O desenho de som, laureado com o Oscar, constitui um dos pontos mais elevados da obra. A construção sonora extrapola a mera reprodução diegética dos motores e impactos, operando como elemento estruturante da experiência sensorial. O uso de variações dinâmicas — ora intensificando o ruído mecânico, ora suprimindo-o estrategicamente — evidencia um domínio sofisticado da paisagem sonora, contribuindo decisivamente para a imersão do espectador.

No campo das atuações, Brad Pitt entrega uma performance de alto nível técnico, sustentada por um controle vocal preciso e uma expressividade calibrada. Sua construção do protagonista equilibra carisma e contenção, evitando o excesso melodramático. A química estabelecida com Javier Bardem é particularmente eficaz, produzindo uma dinâmica cênica que eleva substancialmente o material.

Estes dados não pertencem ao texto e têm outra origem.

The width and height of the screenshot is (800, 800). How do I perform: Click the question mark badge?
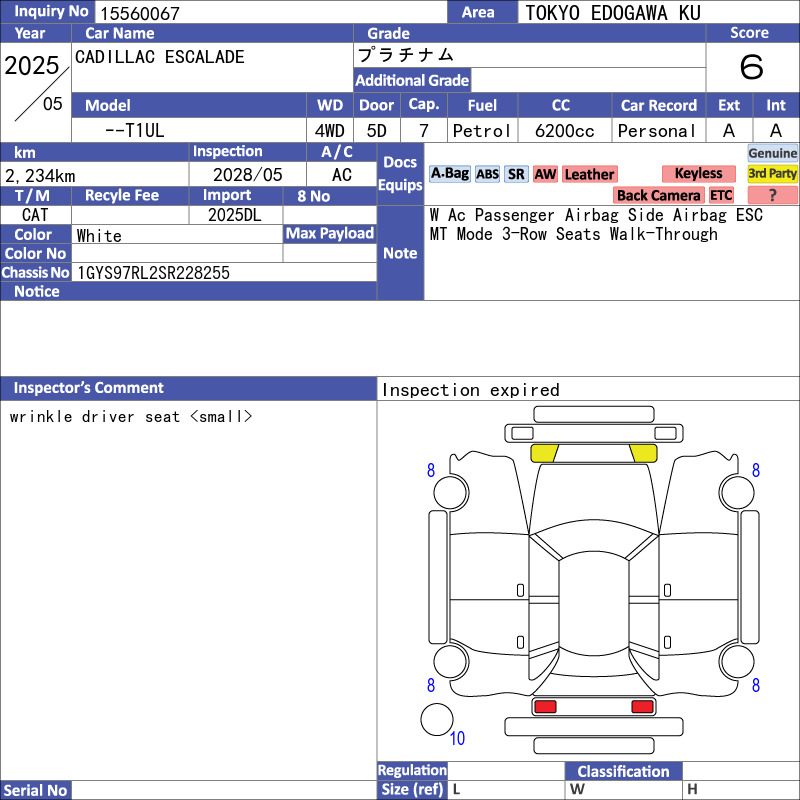click(772, 195)
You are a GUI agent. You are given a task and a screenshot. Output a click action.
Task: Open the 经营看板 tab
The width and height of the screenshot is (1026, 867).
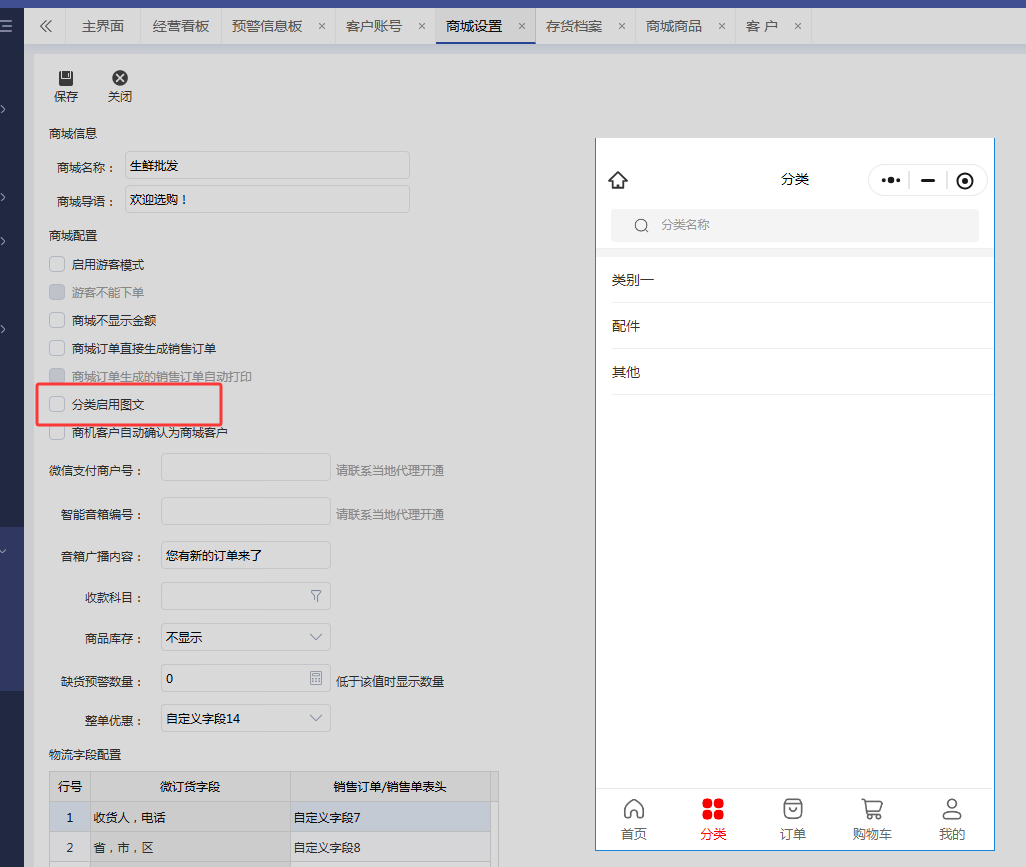tap(181, 26)
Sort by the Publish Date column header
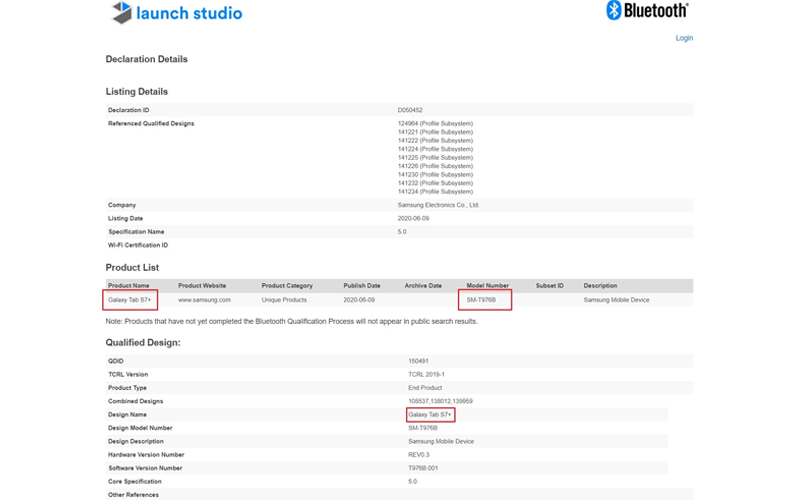799x500 pixels. [x=362, y=286]
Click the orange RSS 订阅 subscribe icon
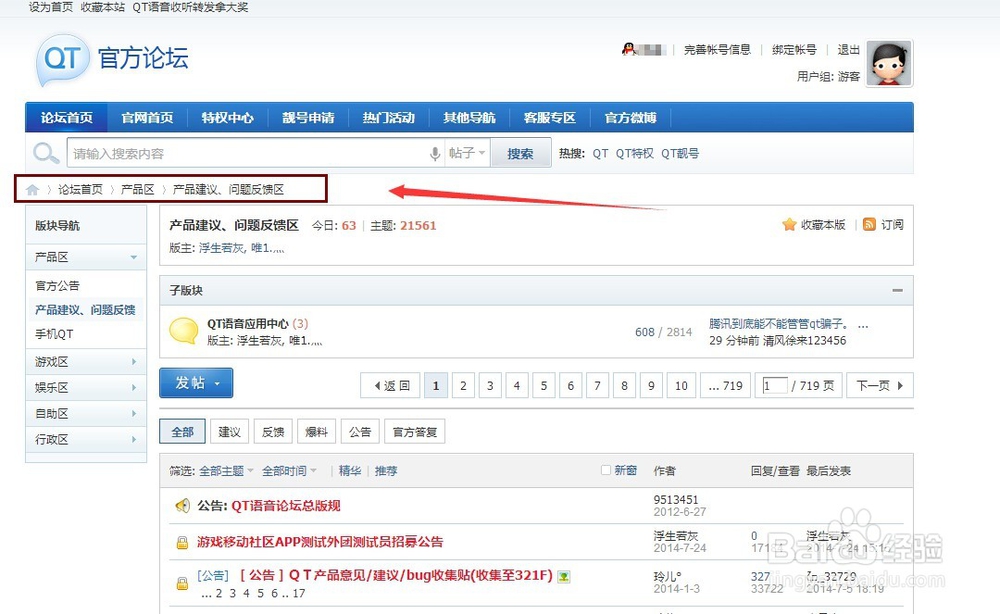1000x614 pixels. 869,224
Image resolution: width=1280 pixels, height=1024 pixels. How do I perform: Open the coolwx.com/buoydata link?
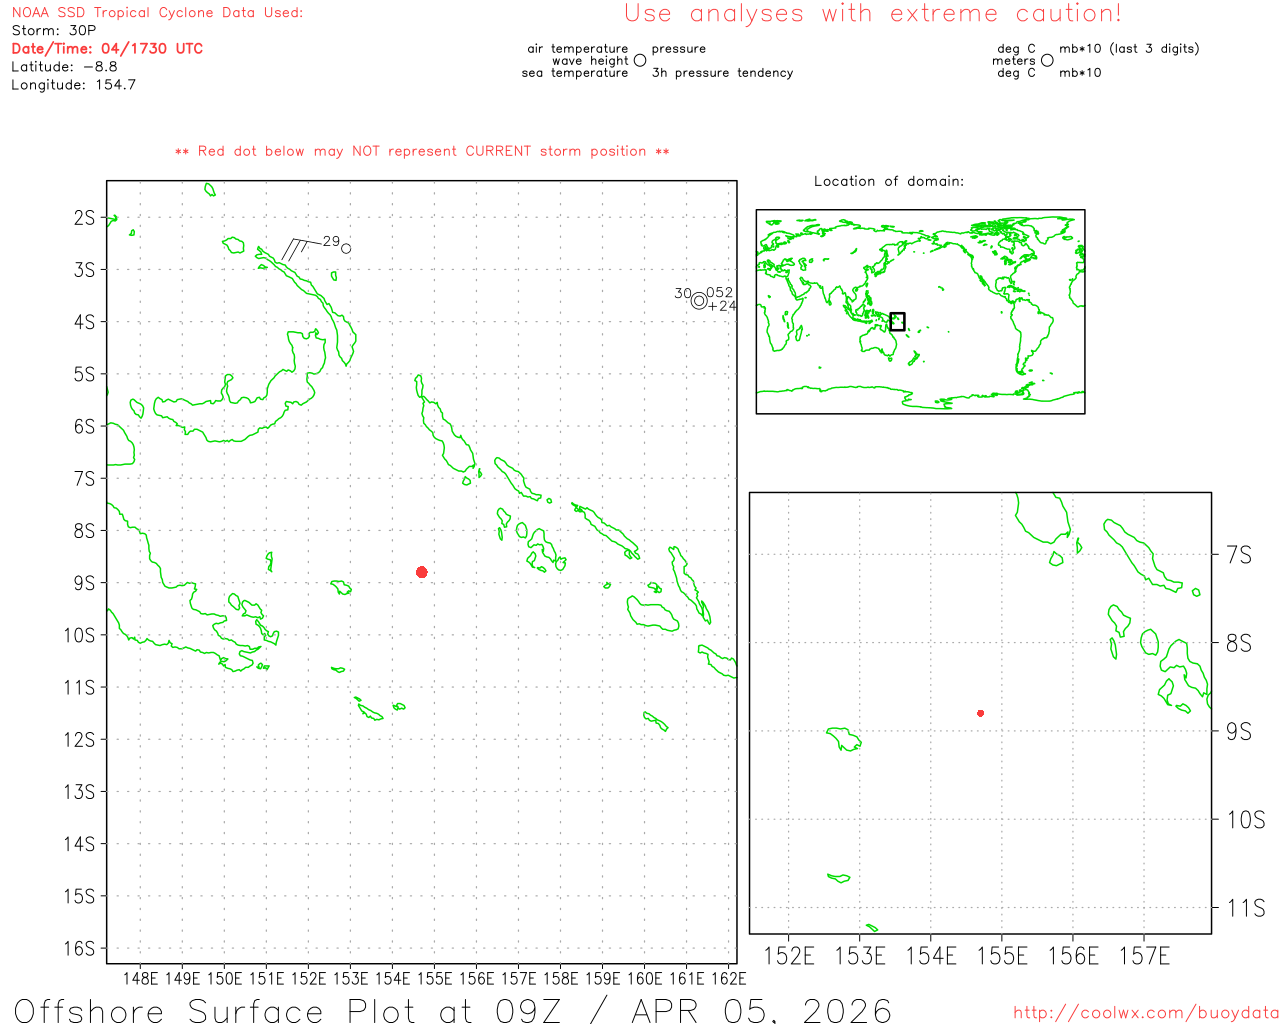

Em contrapartida, Damson Idris, embora competente, vê-se limitado por um arco dramático excessivamente caricatural, que apenas ganha densidade quando o roteiro lhe permite acessar camadas mais sensíveis.

Do ponto de vista da direção de arte e do design de produção, o filme demonstra um compromisso notável com o realismo industrial da Fórmula 1. A presença de marcas, patrocinadores e detalhes técnicos — como os macacões e ambientações paddock — contribui para a verossimilhança do universo representado, revelando um investimento substancial por parte da produção.

Há, contudo, um aspecto narrativo que merece destaque positivo: a motivação do protagonista. Diferentemente da lógica tradicional do gênero, centrada na superação individual, o personagem de Pitt orienta sua jornada não pela busca de glória pessoal, mas pelo desejo de elevar a equipe e auxiliar um amigo. Trata-se de uma inflexão ética interessante, que adiciona uma camada de complexidade à narrativa, ainda que insuficiente para romper com sua estrutura convencional.

Em síntese, F1 é um produto cinematográfico tecnicamente sofisticado, mas dramaturgicamente conservador. Sua excelência formal — particularmente na direção, montagem e som — contrasta com um roteiro excessivamente dependente de clichês e arquétipos desgastados. O resultado é uma obra que, embora eficaz em sua capacidade de engajamento emocional, carece de densidade narrativa e ousadia estética.